過労入院後、仕事を辞めて、インドへ

 卒業後は、CM制作や映画配給を手掛ける東北新社に入りました。当時は糸井重里さんがコピーライターとして一世を風靡していて、グラフィックデザイナーとして活躍されていた横尾忠則さんがアーティスト宣言をしたり、広告の世界がものすごく注目を集めていて、憧れていたんですね。

 でも入社してみたら、映画の買い付け、セールスをする部署に配属されて、ホラー映画ばかり見なきゃいけなくなった。もう、えぐいんです。

 そもそも暗い所にじっとしているのが嫌で、学生時代には映画には全く興味なし。ホラー映画はもっと嫌いでした。それなのに、見るときは1日に何本も見て、結局在社中に1000本近く見たかな。ノイローゼになりましたよ。それで、心も体も壊した。

 会社勤めも合っていなかったんです。毎日決まった時間に会社に行って、決まった人たちと机を並べて仕事をする。これを続けるのはムリだと思いました。結局過労で入院したことが契機となって、仕事を辞めました。

「毎日決まった時間に会社に行って、決まった人たちと机を並べて…というのがムリでした」
「毎日決まった時間に会社に行って、決まった人たちと机を並べて…というのがムリでした」

 で、退社して3日後にインドに旅立ったんです。

 インドに行ったのは、学生時代ヨガを習っていたのが一つのきっかけです。

 大学生の頃のことは思い出したいことなんて何もない、ってぐらいなんですが、一ついいことをしていた。
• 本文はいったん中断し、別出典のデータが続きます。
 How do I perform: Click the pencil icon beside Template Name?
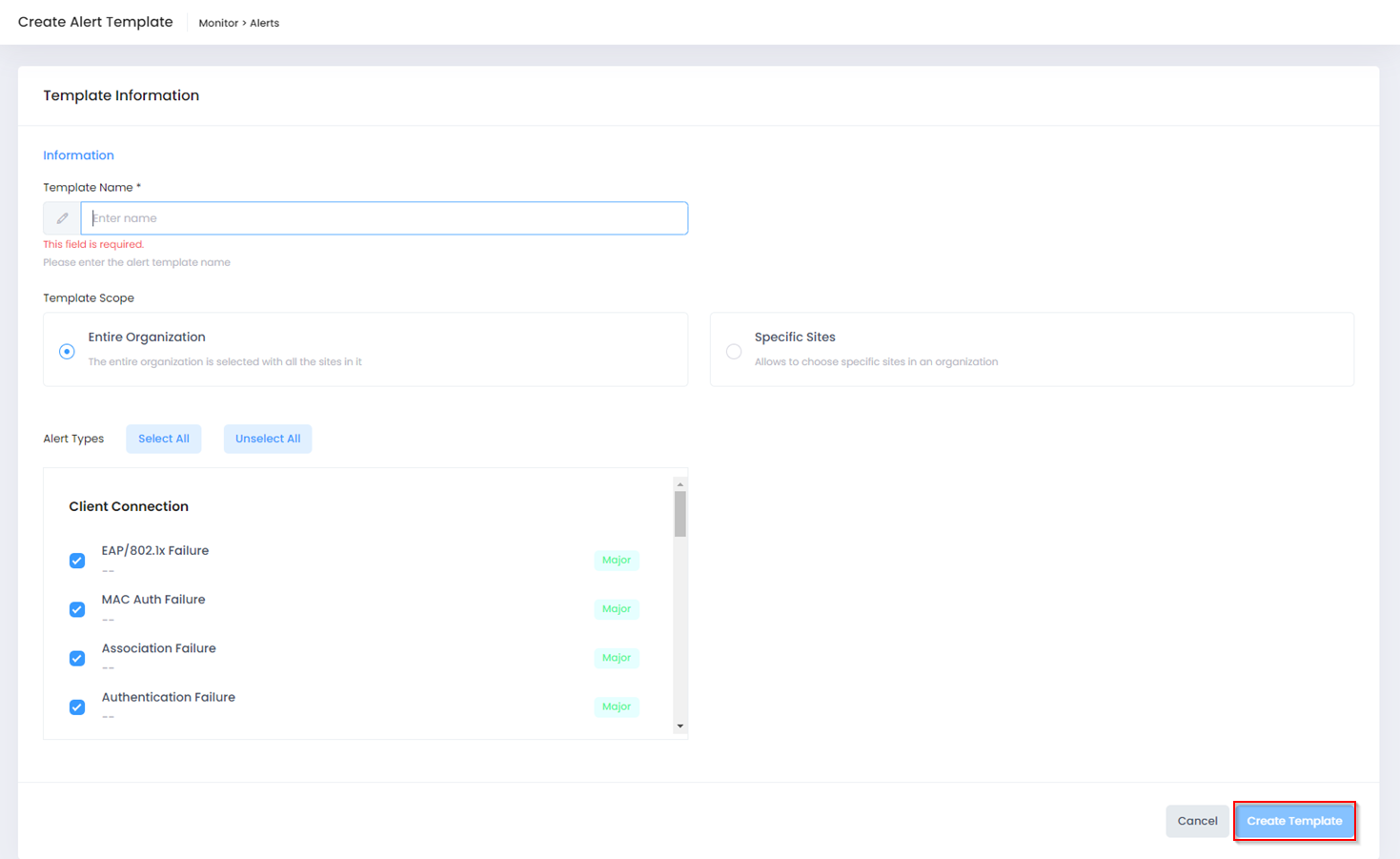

ヨガの教室に通っていたんです。誘ってくれたのは大学の友達。心臓と肝臓と腸と脾臓(ひぞう)が悪くて、お医者さんがさじを投げているような人で。彼から、ヨガをしてからすごく調子が良くなったと聞いて、一緒に教室に行ったんです。ちまたではエアロビクス全盛の時代だったんですけど(笑)。

 おしゃれな今のヨガ教室とは違って、そこに来ている人たちは、難病を抱える人とか体が悪いお年寄りばかりで。そういう人たちにすごく丁寧に教えてくれる教室だったんですね。それで、はまりました。通っていたら、先生に「あなたはサリーが似合いそうだから、インドに行けばいいのに」なんて言われてうのみにしちゃって(笑)。
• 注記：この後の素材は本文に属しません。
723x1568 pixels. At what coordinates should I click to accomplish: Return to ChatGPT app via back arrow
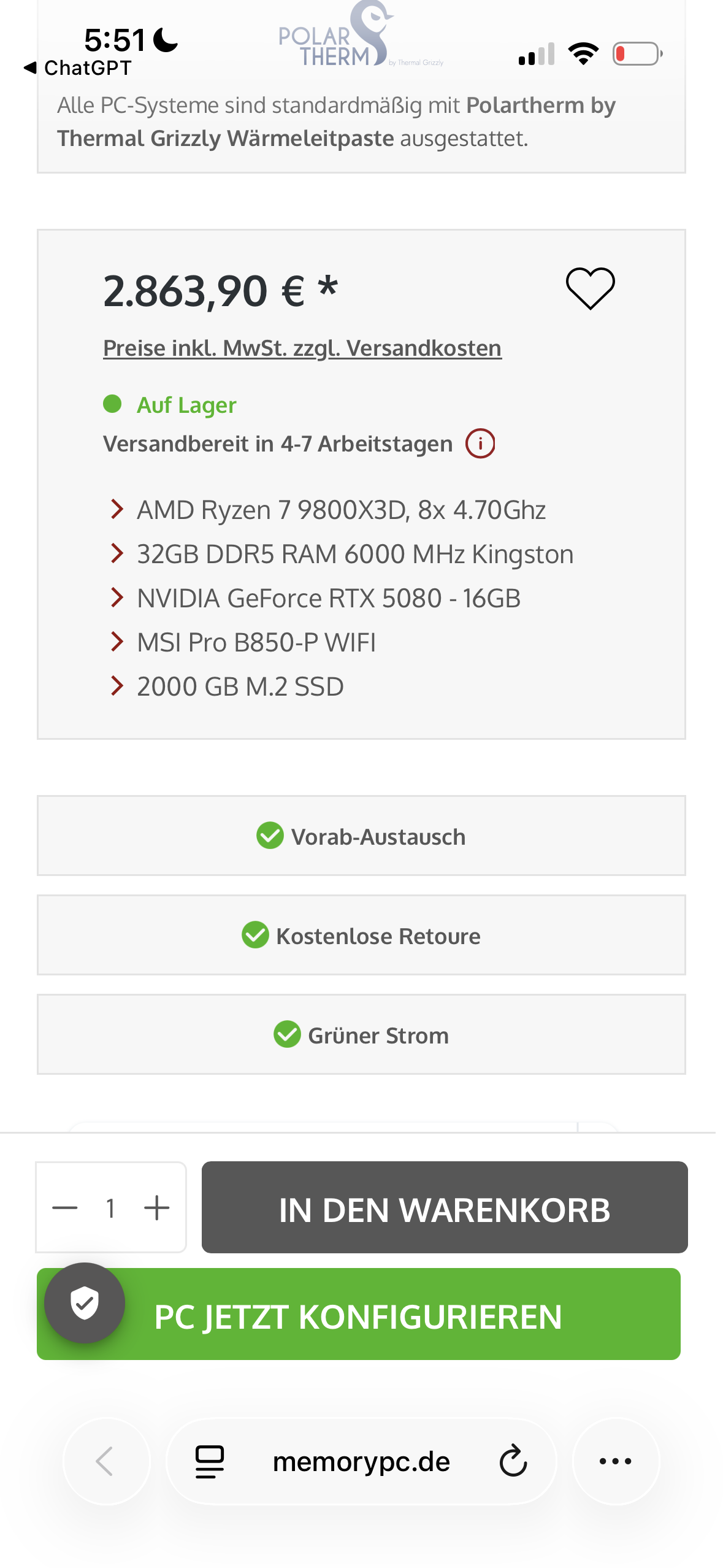tap(30, 67)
 実は、ずっとインドには興味があったんです。インドからロンドンまで陸路を旅する沢木耕太郎さんの「深夜特急」(新潮社)とか。写真家で作家の藤原新也さんの旅行記「印度放浪」(朝日新聞出版)とか、あと小田実さんの世界紀行「何でも見てやろう」(講談社)とか。読んで自分もそんな放浪の旅をしてみたいと思うようになった。で、インドに行ってみようと。

 会社を辞める前から渡航の計画は立てていました。東京で借りていたアパートを引き払って、家具も全部売って。帰る場所をなくして旅立ちました。もう、きれいさっぱり、リュックサック一つ持って日本から飛び立ったんです。

 別段、目的を持って日本を離れたわけじゃありません。全然、ただの観光客。それでまずは片道切符でタイのバンコクに行った。バンコクですごく安く航空券を買えると聞いたからです。そこで世界一周の航空券を買って、北東インドのカルカッタ(現コルカタ)に行きました。それからインドの中をいろいろ回って、最後に首都ニューデリーからロンドン、ニューヨークへと渡り、東京に帰ってくるはずだった。世界一周のチケットが10万円もしませんでした。

 インドは当初、3週間ぐらいいるつもりだったんですが、気が付いたら、4カ月たっていました。あまりにも日本と価値観が違って、今まで持ち続けてきた自分の「物差し」があの国ではすべて通用しなかった。最初はそれが頭にきて「嫌な国だ」と思ったんだけど、慣れていくうちに、逆に面白くなって、気が付いたらすごく長い滞在になっていたんです。